Not sure at all now. Today, I read that a video shot by the terrorists inside the school has been shown on Russian TV. The stills are available on the BBC website. Why? What does this add? What is the point of the gruesome details, the images, if we are powerless to stop the carnage? Has information become a snuff film?
The eyes are the seat of the soul. They can also mirror memories, establish connections. I recall images of Grozny in rubble. Like East London, Dresden, Hiroshima, after the second world war. But do not misunderstand me. There can be no justification ever for what happened in Beslan. No justification ever, no understanding is possible. But I cannot help but think how violence breeds violence, and how the violence becomes more vicious, and we freefall, spiralling out of control, into the depths of unspeakable, systematic cruelty. How can you sink any lower than targeting children, on their first day of school?

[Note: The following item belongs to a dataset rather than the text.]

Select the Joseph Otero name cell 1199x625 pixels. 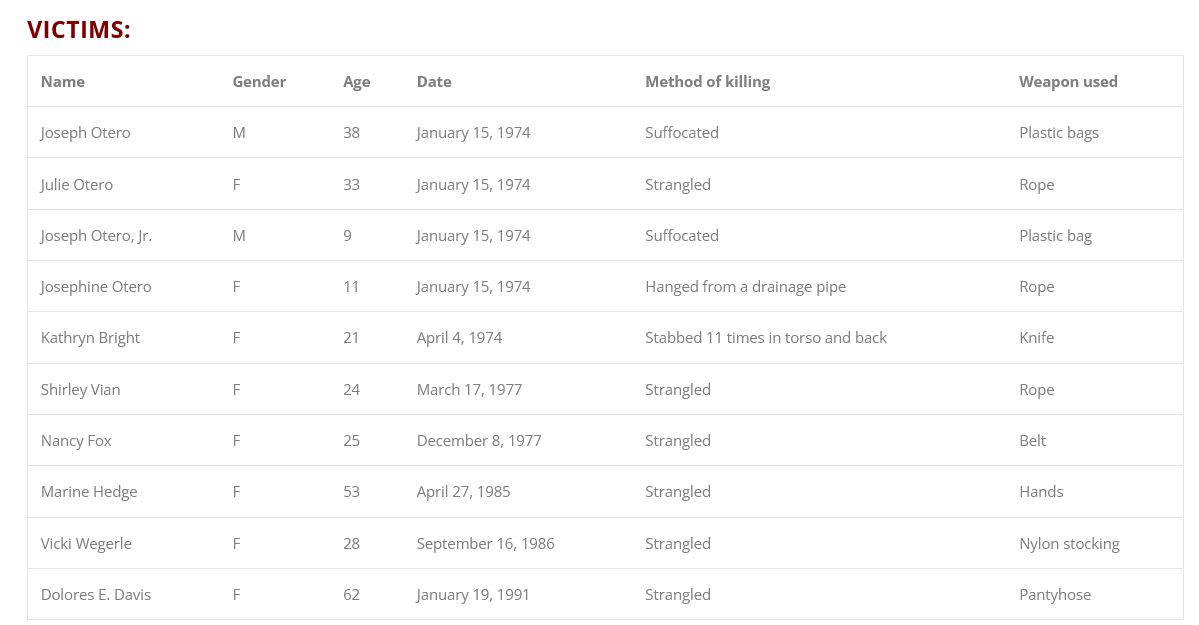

On September 3, 2004, chechen terrorists and russian soldiers shot down the future, the hope of learning, our humanity. Today, the news is filled with the kidnapping of two Italians in Iraq. Two women striving for peace through their work for an NGO. And then, as I write, there are all the child soldiers from Colombia to Africa, all the child slaves working across Asia, all the dispossessed world-wide, all those that will not receive mention of their suffering today.
We are all children of Beslan, caught in the cross-fire of bloodthirsty bastards. A minority of monsters playing out power struggles with our lives. It's time to turn the table around. Break the cycle of violence. Just don't ask me how.